Ishmael ben Elisha HaKohen (רבי ישמעאל בן אלישע כהן גדול, "Rabbi Ishmael ben Elisha Kohen Gadol", lit. "Rabbi Ishmael ben (son of) Elisha [the] Kohen (priest)"; sometimes in short Ishmael HaKohen, lit. "Ishmael the Priest") was one of the prominent leaders of the first generation of the Tannaim.

Jewish tradition describes his father as High Priest in the Second Temple of Jerusalem, although no High Priest by the name Elisha is historically known. In the Talmud, he describes how he once entered the Holy of Holies, where God asked him for a blessing, and he replied by asking for God to treat Israel mercifully.
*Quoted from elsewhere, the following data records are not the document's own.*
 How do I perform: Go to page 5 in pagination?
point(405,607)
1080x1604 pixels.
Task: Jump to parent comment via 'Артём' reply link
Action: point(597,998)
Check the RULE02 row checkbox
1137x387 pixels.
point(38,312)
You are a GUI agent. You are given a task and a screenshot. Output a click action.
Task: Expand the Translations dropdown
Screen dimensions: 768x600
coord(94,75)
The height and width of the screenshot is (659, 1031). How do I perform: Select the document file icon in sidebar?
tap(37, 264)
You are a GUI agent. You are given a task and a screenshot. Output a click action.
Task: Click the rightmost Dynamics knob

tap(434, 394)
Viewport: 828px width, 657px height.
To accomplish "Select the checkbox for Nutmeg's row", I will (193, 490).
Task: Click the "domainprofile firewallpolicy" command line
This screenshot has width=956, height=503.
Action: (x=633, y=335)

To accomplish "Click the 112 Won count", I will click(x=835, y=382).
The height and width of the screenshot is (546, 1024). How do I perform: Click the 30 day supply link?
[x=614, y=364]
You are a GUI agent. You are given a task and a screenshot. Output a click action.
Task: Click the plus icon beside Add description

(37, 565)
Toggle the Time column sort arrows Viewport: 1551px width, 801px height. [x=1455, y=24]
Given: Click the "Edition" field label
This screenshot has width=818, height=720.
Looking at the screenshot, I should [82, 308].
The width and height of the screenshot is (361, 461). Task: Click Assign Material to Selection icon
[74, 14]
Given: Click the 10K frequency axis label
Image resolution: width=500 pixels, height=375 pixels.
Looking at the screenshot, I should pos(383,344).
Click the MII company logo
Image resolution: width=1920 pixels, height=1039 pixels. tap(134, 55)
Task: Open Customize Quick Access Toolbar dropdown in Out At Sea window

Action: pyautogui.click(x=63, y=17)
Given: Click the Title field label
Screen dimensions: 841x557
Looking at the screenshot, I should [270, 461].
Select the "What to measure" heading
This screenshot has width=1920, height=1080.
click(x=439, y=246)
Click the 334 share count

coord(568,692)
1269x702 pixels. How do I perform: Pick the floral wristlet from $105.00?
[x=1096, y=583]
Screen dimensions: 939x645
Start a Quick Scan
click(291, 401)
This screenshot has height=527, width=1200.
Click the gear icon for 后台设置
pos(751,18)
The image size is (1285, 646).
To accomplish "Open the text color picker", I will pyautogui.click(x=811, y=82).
Ishmael was also one of the Ten Martyrs, along with Shimon ben Gamliel. According to Jewish tradition, his son and daughter were taken captive as slaves in the Roman conquest. As the two slaves were both extremely beautiful, their respective owners decided to mate them together and share the offspring. They were brought together at night, when they could not see each other, but refused to cohabit. When they recognized each other in the morning, they embraced each other and cried until their souls departed. This story is recited in one of the Kinnot for Tisha BeAv, entitled "Ve'Et Navi Hatati".

There are conflicting accounts of his martyrdom. The Avot of Rabbi Natan states that he and Shimon ben Gamliel were decapitated in quick succession. However, the Midrash Eleh Ezkerah relates that the Caesar's daughter was so taken by Ishmael's beauty that she ordered his head be skinned while he was still alive so that she could stuff it with straw and preserve it, and this is how Ishmael died. The Eleh Ezkerah is, however, known for its use of poetic license at the expense of historical accuracy, and its author(s) probably changed the narrative in order to produce a greater effect upon the mind of the reader.

Ishmael's traditional tomb is located in the Druze village of Sajur in the Upper Galilee.